**TASK BRIEF**
Line by line, set down the following material again exactly.

#####

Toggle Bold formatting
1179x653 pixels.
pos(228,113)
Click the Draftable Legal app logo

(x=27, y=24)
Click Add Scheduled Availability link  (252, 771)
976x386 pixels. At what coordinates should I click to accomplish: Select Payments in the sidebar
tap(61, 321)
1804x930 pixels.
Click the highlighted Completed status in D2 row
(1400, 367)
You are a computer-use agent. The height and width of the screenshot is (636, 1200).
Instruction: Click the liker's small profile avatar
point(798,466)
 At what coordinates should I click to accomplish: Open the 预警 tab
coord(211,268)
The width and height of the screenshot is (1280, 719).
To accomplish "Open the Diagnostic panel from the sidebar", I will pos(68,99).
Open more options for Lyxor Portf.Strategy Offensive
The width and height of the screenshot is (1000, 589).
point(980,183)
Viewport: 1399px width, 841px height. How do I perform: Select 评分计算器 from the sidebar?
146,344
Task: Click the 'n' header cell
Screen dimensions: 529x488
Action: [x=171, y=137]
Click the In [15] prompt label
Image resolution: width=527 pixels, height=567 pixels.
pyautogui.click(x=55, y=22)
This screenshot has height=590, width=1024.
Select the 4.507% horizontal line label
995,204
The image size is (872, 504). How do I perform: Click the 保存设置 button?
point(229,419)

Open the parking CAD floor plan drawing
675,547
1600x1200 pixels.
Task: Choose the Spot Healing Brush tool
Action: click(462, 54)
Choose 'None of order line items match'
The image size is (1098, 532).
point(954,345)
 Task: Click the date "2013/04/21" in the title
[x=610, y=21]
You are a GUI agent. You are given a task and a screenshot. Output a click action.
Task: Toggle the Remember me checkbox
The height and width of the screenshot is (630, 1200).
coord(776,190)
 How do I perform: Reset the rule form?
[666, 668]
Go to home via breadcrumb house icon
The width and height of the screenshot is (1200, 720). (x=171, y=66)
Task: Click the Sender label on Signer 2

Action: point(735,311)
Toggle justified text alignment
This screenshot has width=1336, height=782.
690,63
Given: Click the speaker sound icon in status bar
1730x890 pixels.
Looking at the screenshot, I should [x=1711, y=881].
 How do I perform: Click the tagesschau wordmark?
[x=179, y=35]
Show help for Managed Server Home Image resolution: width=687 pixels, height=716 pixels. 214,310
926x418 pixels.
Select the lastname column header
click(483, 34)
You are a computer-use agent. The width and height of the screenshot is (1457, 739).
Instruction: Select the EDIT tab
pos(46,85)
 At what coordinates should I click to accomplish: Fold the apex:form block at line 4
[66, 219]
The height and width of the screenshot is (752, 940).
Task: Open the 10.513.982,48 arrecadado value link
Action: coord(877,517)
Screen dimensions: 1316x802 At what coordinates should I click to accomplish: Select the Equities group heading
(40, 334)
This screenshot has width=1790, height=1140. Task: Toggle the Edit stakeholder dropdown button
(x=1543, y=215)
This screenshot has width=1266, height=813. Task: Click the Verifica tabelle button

#####

**RESPONSE BOX**
Toggle Bold formatting
1179x653 pixels.
pos(228,113)
Click the Draftable Legal app logo

(x=27, y=24)
Click Add Scheduled Availability link  (252, 771)
976x386 pixels. At what coordinates should I click to accomplish: Select Payments in the sidebar
tap(61, 321)
1804x930 pixels.
Click the highlighted Completed status in D2 row
(1400, 367)
You are a computer-use agent. The height and width of the screenshot is (636, 1200).
Instruction: Click the liker's small profile avatar
point(798,466)
 At what coordinates should I click to accomplish: Open the 预警 tab
coord(211,268)
The width and height of the screenshot is (1280, 719).
To accomplish "Open the Diagnostic panel from the sidebar", I will pos(68,99).
Open more options for Lyxor Portf.Strategy Offensive
The width and height of the screenshot is (1000, 589).
point(980,183)
Viewport: 1399px width, 841px height. How do I perform: Select 评分计算器 from the sidebar?
146,344
Task: Click the 'n' header cell
Screen dimensions: 529x488
Action: [x=171, y=137]
Click the In [15] prompt label
Image resolution: width=527 pixels, height=567 pixels.
pyautogui.click(x=55, y=22)
This screenshot has height=590, width=1024.
Select the 4.507% horizontal line label
995,204
The image size is (872, 504). How do I perform: Click the 保存设置 button?
point(229,419)

Open the parking CAD floor plan drawing
675,547
1600x1200 pixels.
Task: Choose the Spot Healing Brush tool
Action: click(462, 54)
Choose 'None of order line items match'
The image size is (1098, 532).
point(954,345)
 Task: Click the date "2013/04/21" in the title
[x=610, y=21]
You are a GUI agent. You are given a task and a screenshot. Output a click action.
Task: Toggle the Remember me checkbox
The height and width of the screenshot is (630, 1200).
coord(776,190)
 How do I perform: Reset the rule form?
[666, 668]
Go to home via breadcrumb house icon
The width and height of the screenshot is (1200, 720). (x=171, y=66)
Task: Click the Sender label on Signer 2

Action: point(735,311)
Toggle justified text alignment
This screenshot has width=1336, height=782.
690,63
Given: Click the speaker sound icon in status bar
1730x890 pixels.
Looking at the screenshot, I should [x=1711, y=881].
 How do I perform: Click the tagesschau wordmark?
[x=179, y=35]
Show help for Managed Server Home Image resolution: width=687 pixels, height=716 pixels. 214,310
926x418 pixels.
Select the lastname column header
click(483, 34)
You are a computer-use agent. The width and height of the screenshot is (1457, 739).
Instruction: Select the EDIT tab
pos(46,85)
 At what coordinates should I click to accomplish: Fold the apex:form block at line 4
[66, 219]
The height and width of the screenshot is (752, 940).
Task: Open the 10.513.982,48 arrecadado value link
Action: coord(877,517)
Screen dimensions: 1316x802 At what coordinates should I click to accomplish: Select the Equities group heading
(40, 334)
This screenshot has width=1790, height=1140. Task: Toggle the Edit stakeholder dropdown button
(x=1543, y=215)
This screenshot has width=1266, height=813. Task: Click the Verifica tabelle button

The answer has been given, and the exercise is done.